Wir sind also über die wirklichen Bewegungen der uns umgebenden
Körper völlig in Unwissenheit und müssen uns
daher mit der Erforschung ihrer relativen Ortsveränderungen
begnügen. Newton sagt*) wörtlich: —
„Da es nun möglich sein kann, dass irgend ein Körper
in der Nähe der Fixsterne oder weit jenseits derselben absolut
ruhe, man aber aus der gegenseitigen Lage der Körper
in unserer Nähe nicht erkennen kann, ob einer von diesen
gegen jenen entfernten dieselbe Lage behält, so kann die
wahre Ruhe aus der Lage dieser unter sich nicht abgeleitet
werden."
Sind also der Naturwissenschaft bereits in dieser für
sie fundamentalen Frage durch die Beschränktheit der menschlichen
Wahrnehmung unübersteigliche Grenzen gesteckt, so
ist sie nach logischen Gesetzen in noch viel höherem Grade
zur Anerkennung dieser Grenzen gegenüber dem Inhalte
wirklicher Offenbarungen gezwungen, welche uns auf andern
Wegen, als den uns bis jetzt bekannten, vermittelt werden.

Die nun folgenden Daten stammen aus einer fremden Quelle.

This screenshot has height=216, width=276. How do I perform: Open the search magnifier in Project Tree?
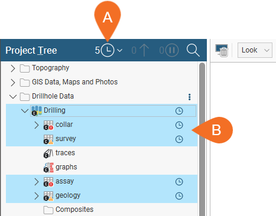tap(193, 50)
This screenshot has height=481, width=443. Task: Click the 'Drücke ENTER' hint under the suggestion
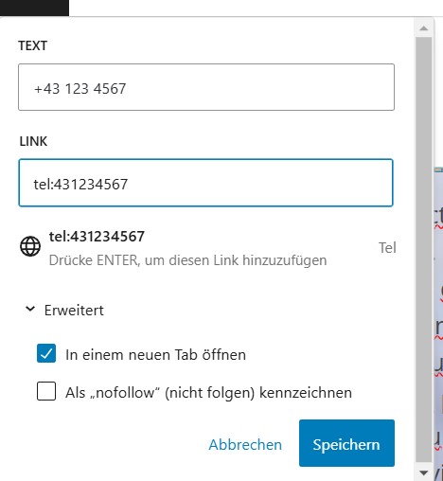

So unabhängig also die Naturwissenschaft bezüglich
ihrer Methode und Ziele von jeder Offenbarung ist, indem
sie niemals den Inhalt berichteter, sondern stets nur beobachteter
Thatsachen zum Ausgangspunkte ihrer Deduc-
tionen macht, ebenso ohnmächtig ist sie gegenüber der Frage,
ob der Inhalt einer wirklichen Offenbarung wahr oder falsch
sei. Dagegen ist die Möglichkeit gegeben, dass die fortschreitende
Wissenschaft allmälig den Umfang und Inhalt
unserer Erkenntniss derartig erweitert, dass von diesem erweiterten
Standpunkte aus der Inhalt einer Offenbarung von
Widersprüchen befreit wird, welche für eine niedrigere Stufe
unserer Erkenntniss vorhanden waren. Enthielte z. ß. eine
derartige Offenbarung einen Bericht über eine grosse vom
*) Principien, Deutsche Ausgabe von Wolfers S. 28.